Der Rapper über seinen Wert als Marke, das Verhältnis zu Streamer Knossi und seine Präsenz auf Social-Media-Plattformen

Sido OMR Podcast Sven Mandel
Sido beim Autokonzert "CARStival" im Sommer 2020 (Foto: Sven Mandel / Wikipedia / CC BY-SA 4.0)

Genau 20 Jahre ist es her, dass Paul Würdig aka Sido seinen ersten Plattenvertrag beim Label Aggro Berlin unterschreibt. Seitdem hat sich einiges getan: Er trägt keine Maske mehr, seine Songs landen statt auf dem Index in den Charts und aus dem jungen Straßenrapper ist einer der etabliertesten und bekanntesten Künstler des Landes geworden. Wie der Berliner mit Kritik umgeht, den Wert der eigenen Marke einschätzt, weshalb es vielleicht nie wieder ein Sido-Album geben wird und was er jetzt auf Twitch vorhat, hört Ihr im aktuellen OMR Podcast.

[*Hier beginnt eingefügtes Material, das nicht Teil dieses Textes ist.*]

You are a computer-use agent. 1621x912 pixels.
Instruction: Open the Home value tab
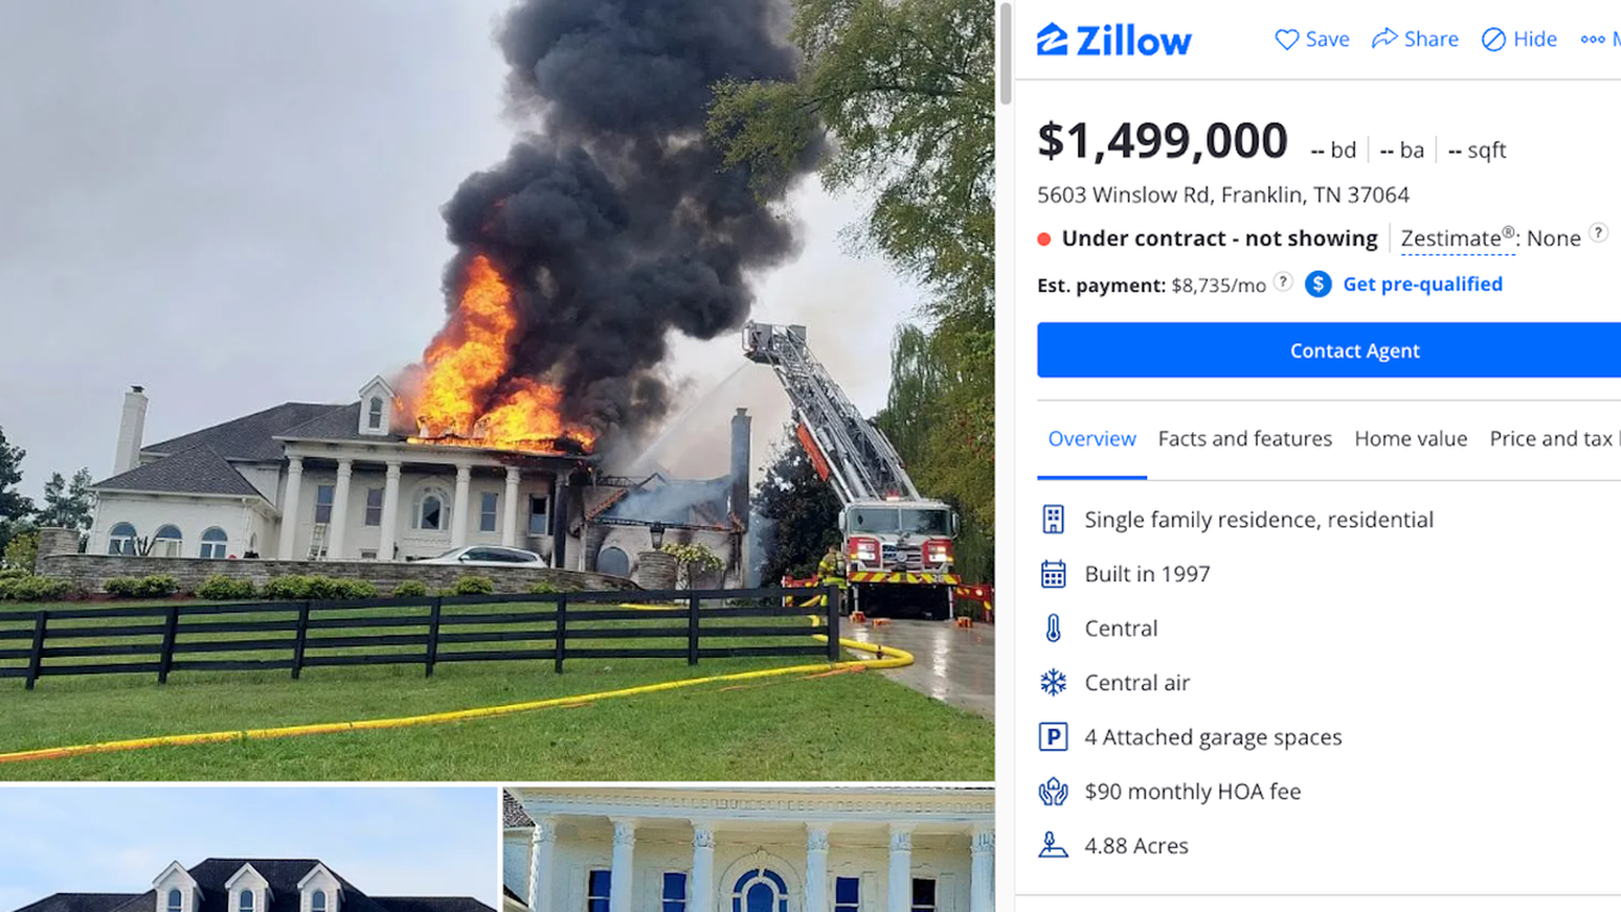click(1411, 439)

„Das hier ist ja kein Interview. Ich sitze ja nackt auf der Couch. Du hoffentlich auch?“, fragt Sido Host Philipp Westermeyer während der Aufnahme für den OMR Podcast. Er gebe sonst schließlich keine Telefon-Interviews – typischer Sido-Humor, der erst nach ein paar Minuten und anfänglichem Abtasten immer mal wieder zum Vorschein kommt. Bis dahin spürt man dann aber doch, dass der Künstler ein eher angespanntes Verhältnis zu Medien hat. 

Paul Würdigs kommerziell erfolgreiche Karriere als Rapper Sido beginnt 2001 mit der Unterschrift beim Label Aggro Berlin. In den Folgejahren prägt er gemeinsam mit den anderen Aggro-Berlin-Signings wie Bushido, Fler und B-Tight die deutsche Hip-Hop- und Musik-Kultur. Die Texte sind härter und das Auftreten aggressiver als das, was Rap-Deutschland bis dahin aus Hamburg oder Stuttgart gekannt hat. Sido selber tritt am Anfang ausschließlich mit einer Totenkopf-Maske in der Öffentlichkeit auf – bis die Webseite sido-ohne-maske.de online ging. „Ich gehe davon aus, dass das Mitschüler waren, die Fotos von mir online gestellt haben. Sonst hatte die keiner“, so Sido heute. „Und dann hatte ich das Gefühl, kurz davor zu sein, von der Gesellschaft demaskiert zu werden und habe es eben selber gemacht.“

Spotify-Erfolg dank riesigem Back-Katalog

Etwa zeitgleich stellt auch Aggro Berlin endgültig die Label-Arbeit ein; geschadet hat ihm beides ganz offensichtlich nicht. Es folgen weitere Solo- und Kollabo-Alben, Kinofilme und TV-Auftritte als Jury-Mitglied in den Casting-Formaten „Popstars“, „X Factor“ und „The Voice of Germany“. Und nicht nur durch seine Fernseh-Präsenz nähert sich Sido einem breiteren Publikum an, auch musikalisch liefert er mit Features mit unter anderem Andreas Bourani, Johannes Oerding oder Adel Tawil einen leichteren Zugang. Die Folge sind nicht nur fast sechs Millionen verkaufte Tonträger, sondern auch jetzt noch über 4,2 Millionen Plays auf Spotify im Monat. Zum Vergleich: Chart-Rekordhalter Capital Bra hat knapp weniger, Bonez MC von der 187 Strassenbande steht aktuell bei 4,1 Millionen Plays. Seine früheren Aggro-Berlin-Kollegen Fler und Bushido kommen auf 1,1 und 1,5 Millionen Plays. 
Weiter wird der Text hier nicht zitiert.